__EXERCISE SET__
A. Please retype the portion of the Westwater walk text that opens with the words "It has been" and closes with "in excellent condition.".
B. According to the Westwater walk text, why should the summits of the hills stay in view even after the trees grow more? Answer in one to three sentences.

The walk is mainly forrest tracks and fairly easy walking with a very gradual climb.
The man made pond at Greensykes.
It must be a long walk to the toilet in the middle of the night.
The view from the road into the valley.
A refreshing cup of tea after a couple of hours walking.
The route back down to Glendinning.

A good crop of cones on the Fir tree.

Wednesday, 14 October 2020

A Walk at Westwater

It has been a while since we had a Last of the Summer Wine Walk so today we headed to Westwater to do a circuit of the valley that is now a forest instead of a sheep farm. The three of us Peter, Tom and myself kept Socially Distanced and thoroughly enjoyed our 6 mile walk.
Once the trees grow a bit more there will be less to see but because the forestry road is quite high up then we should always see the summit of the hills
Near the farm buildings at Westwater we met these Donkeys that are looked after by the owners of Westwater and are in excellent condition.

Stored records
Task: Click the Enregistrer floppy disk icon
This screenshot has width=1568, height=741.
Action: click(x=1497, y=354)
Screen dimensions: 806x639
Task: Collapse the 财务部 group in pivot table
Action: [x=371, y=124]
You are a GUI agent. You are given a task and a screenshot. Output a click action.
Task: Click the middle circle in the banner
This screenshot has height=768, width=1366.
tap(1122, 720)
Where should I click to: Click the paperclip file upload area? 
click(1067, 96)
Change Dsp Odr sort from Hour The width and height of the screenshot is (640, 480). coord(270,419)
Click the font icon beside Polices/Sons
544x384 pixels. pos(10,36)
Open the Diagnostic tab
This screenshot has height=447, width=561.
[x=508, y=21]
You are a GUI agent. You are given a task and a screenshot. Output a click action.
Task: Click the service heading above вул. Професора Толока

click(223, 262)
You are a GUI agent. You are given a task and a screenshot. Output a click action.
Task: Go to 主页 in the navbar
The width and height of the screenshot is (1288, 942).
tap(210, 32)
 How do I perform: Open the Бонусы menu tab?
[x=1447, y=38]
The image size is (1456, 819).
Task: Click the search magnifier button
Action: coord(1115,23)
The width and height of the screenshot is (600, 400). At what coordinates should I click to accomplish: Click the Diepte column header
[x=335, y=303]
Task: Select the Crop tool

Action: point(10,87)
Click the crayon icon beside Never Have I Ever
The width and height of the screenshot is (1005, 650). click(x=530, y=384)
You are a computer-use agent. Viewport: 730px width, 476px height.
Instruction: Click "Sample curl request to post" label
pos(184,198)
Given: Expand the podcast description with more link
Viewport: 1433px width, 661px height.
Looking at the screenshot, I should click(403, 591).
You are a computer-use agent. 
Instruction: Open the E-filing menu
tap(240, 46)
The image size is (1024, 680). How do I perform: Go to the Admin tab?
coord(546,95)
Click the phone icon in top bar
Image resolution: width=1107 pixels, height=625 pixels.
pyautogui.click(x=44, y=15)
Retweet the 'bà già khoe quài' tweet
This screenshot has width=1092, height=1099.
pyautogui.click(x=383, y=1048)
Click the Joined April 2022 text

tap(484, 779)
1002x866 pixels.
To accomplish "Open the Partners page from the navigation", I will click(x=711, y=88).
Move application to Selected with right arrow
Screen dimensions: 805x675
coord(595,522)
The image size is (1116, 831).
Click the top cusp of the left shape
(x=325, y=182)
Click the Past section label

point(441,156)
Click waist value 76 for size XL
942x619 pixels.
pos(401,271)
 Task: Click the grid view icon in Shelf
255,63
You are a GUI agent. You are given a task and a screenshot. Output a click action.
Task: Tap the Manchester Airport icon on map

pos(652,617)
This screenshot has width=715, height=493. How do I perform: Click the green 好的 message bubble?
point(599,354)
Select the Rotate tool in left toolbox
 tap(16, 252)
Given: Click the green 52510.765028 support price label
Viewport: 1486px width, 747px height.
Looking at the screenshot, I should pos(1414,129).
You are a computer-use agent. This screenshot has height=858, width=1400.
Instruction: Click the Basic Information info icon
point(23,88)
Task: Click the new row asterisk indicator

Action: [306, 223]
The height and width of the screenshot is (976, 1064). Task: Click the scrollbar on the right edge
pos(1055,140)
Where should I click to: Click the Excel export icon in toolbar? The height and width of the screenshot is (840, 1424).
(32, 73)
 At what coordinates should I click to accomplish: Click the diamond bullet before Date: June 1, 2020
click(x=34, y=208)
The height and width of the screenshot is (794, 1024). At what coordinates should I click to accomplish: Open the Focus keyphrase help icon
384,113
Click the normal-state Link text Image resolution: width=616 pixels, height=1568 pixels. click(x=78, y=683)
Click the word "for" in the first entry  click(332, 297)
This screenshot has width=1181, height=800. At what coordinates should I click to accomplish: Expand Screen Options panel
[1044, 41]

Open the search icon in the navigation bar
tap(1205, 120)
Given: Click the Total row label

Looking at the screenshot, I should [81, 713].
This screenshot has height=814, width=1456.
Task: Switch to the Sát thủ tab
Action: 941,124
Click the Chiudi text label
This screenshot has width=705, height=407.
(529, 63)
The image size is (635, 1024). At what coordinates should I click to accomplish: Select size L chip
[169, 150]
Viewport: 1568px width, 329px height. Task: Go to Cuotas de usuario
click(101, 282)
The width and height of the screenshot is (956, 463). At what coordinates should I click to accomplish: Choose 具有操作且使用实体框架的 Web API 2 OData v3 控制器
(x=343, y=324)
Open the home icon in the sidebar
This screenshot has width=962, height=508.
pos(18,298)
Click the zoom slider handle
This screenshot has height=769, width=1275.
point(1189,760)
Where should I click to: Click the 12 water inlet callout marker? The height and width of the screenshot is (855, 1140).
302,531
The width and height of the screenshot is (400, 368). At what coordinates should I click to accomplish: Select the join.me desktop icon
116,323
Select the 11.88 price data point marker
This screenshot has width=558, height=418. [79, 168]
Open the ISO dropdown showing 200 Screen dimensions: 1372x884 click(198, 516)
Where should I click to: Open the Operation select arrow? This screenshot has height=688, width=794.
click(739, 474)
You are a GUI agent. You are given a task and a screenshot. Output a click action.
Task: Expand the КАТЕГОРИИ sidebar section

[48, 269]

__EXERCISE RESULTS__
A.
It has been a while since we had a Last of the Summer Wine Walk so today we headed to Westwater to do a circuit of the valley that is now a forest instead of a sheep farm. The three of us Peter, Tom and myself kept Socially Distanced and thoroughly enjoyed our 6 mile walk.
Once the trees grow a bit more there will be less to see but because the forestry road is quite high up then we should always see the summit of the hills
Near the farm buildings at Westwater we met these Donkeys that are looked after by the owners of Westwater and are in excellent condition.

B. The forestry road is quite high up, so the hill summits should always be visible from it.